Recorded data:
[BEGIN]
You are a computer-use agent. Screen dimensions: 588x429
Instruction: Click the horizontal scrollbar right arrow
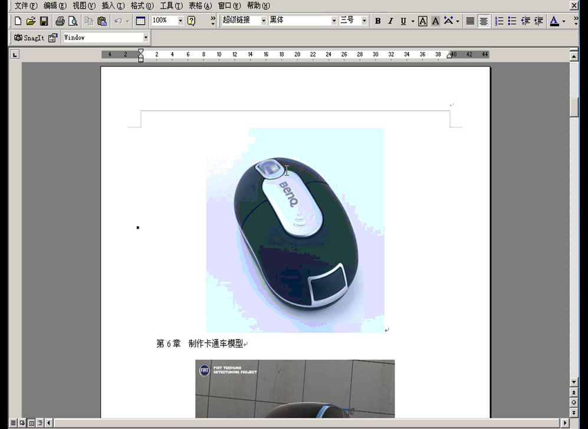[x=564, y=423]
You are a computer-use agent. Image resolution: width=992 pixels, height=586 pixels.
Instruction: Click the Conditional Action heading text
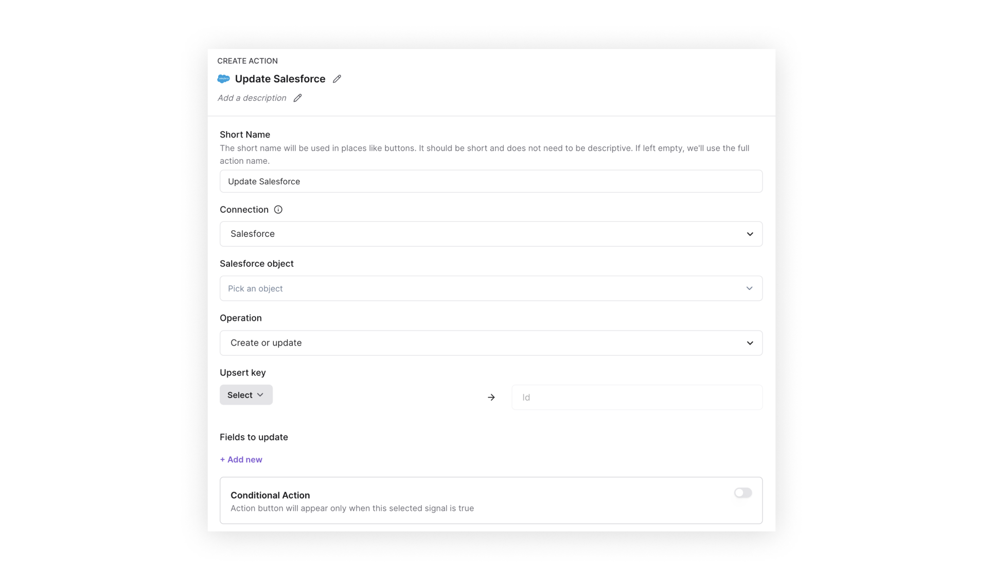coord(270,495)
[END]
[BEGIN]
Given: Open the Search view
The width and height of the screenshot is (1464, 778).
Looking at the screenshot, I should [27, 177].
[END]
[BEGIN]
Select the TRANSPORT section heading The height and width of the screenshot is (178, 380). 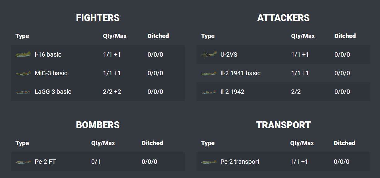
[END]
Given exercise: Format the data starting at the line that contains "You are a computer-use agent. Image" and ending at the line that contains "coord(270,495)", both included, as a numbered list without blank lines. Leave out the pictures.

Written response:
1. You are a computer-use agent. Image resolution: width=992 pixels, height=586 pixels.
2. Instruction: Click the Conditional Action heading text
3. coord(270,495)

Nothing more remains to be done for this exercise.